31 Maple Street
Bristol, Connecticut USA
January 2, 2022
Rev. Kristen J. Kleiman
“because there was no place for them in the inn.” (Luke 2:7) Over the years, these words from the gospel of Luke have been added to and expanded. The frowning innkeeper in the Christmas pageant shaking their head and saying “no room.” The image of a tired and dejected Mary and Joseph being forcibly turned away from shelter.
Over the years, people have read many things into these simple words, and yet, perhaps they were really just that simple. There was no place for them in the inn – not because they were young not because she was pregnant, not because they were ordinary people. There was no place for them in the inn because there was no room. Bethlehem was teaming with people and animals that night and for days afterward. All there because like Joseph they had come to be registered for taxation by the Roman Emperor.
Mary and Joseph were not disdained by the innkeeper. Mary and Joseph were not maliciously excluded because of their age or status in life, although perhaps if they had had money or stature, room might have been made. There simply was no room for them in the inn.
So what does God do? God makes space. God creates a place for them. God makes room. God makes room for Mary and Joseph.
Through the years, people have filled in the details about that room. Christmas cards and nativity sets imagine that place as a little barn with a manger/feeding trough in the center. Scholars speculate that the space was a cave on the hills outside Bethlehem.
The details don’t matter.

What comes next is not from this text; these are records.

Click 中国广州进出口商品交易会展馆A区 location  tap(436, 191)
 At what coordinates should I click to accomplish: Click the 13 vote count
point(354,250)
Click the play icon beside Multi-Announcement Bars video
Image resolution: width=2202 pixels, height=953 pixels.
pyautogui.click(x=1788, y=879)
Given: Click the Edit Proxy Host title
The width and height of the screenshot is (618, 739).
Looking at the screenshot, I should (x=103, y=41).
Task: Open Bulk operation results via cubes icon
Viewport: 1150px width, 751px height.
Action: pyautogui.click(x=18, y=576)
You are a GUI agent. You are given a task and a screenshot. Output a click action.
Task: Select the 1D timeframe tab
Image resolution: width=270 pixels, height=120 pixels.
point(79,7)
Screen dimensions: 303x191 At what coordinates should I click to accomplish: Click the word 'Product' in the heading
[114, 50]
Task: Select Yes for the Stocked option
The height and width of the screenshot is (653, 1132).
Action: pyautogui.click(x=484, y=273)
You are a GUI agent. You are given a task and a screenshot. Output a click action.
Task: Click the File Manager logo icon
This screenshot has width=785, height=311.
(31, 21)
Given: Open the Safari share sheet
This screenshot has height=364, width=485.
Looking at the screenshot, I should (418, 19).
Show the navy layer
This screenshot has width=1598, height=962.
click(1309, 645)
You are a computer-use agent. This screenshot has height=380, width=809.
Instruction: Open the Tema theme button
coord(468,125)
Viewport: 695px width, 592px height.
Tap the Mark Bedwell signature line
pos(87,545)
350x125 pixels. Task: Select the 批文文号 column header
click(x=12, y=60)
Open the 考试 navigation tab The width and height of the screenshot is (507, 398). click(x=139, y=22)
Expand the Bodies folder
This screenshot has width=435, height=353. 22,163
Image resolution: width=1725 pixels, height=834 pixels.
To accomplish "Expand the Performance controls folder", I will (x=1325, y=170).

What matters is the truth of the situation. When there was no place for them, God made room for Mary and Joseph.
And God kept welcoming in others, others who might have been intentionally excluded from the inn, even if there had been lots of room. Others like the shepherds tending their sheep on the fields around Bethlehem. Sheep are cute from a distance. They smell better from a distance too. Shepherds don’t have that luxury. To do their job, they have to be right up close, getting their hands figuratively and literally dirty. Even the kindest person would have had trouble holding their nose and welcoming in the shepherds.
God welcomes them regardless. The gospel of Luke tells us that the first announcement, the first noel of Christ’s birth came to these shepherds. These shepherds who were not welcomed by others were welcomed by God.
God expands the humble stable for the shepherds and expands it again to welcome travelers from the East. We assume three travelers because the gospel of Matthew speaks of the three gifts they bring. It could have been two wise men. It could have been five magi. It could even have been a multitude of astrologer kings. We have many names for them. Regardless of who they were, they were watching the skies with curiosity and when they saw something unexpected, when they saw this great star, they left their homes to see where it led them.
Hospitality is a value in many religious traditions and yet welcoming the stranger, the foreigner is not a practice of many cultures. And still, God welcomes in the magi, the wise men. God makes room for them, too.
God makes space for them in this humble stable; God creates a place for them around the Christ child, Emmanuel, God with us; God makes room.
What good news! What amazing, unbelievable awesome news! No matter our age, no matter where we have journeyed from, no matter what our job is, no matter what our nationality is, no matter our stature in society or bank account balance, God makes room for us. God creates a place for us around the Christ child, God’s love in human form.
God makes space for us in this humble stable, and God makes space for us at this humble table. No matter who we are or where we are on life’s journey, God welcomes us in. God welcomes us in to this community of Christ. God welcomes us to this holy meal of connection, connection with God and connection with others.
This is the good news of Christ’s birth, of God coming to earth in human form, that God’s love is for all of us. That even when the world says, ‘no offense but there simply isn’t room for you here’, God makes room. God welcomes us in and reminds us that we are important, that we are precious, that there is a place for us in Christ’s ever expanding stable. There is a seat for us at Christ’s ever expanding table.
No matter who we are or where we are on life’s journey, we are loved by God and welcomed in.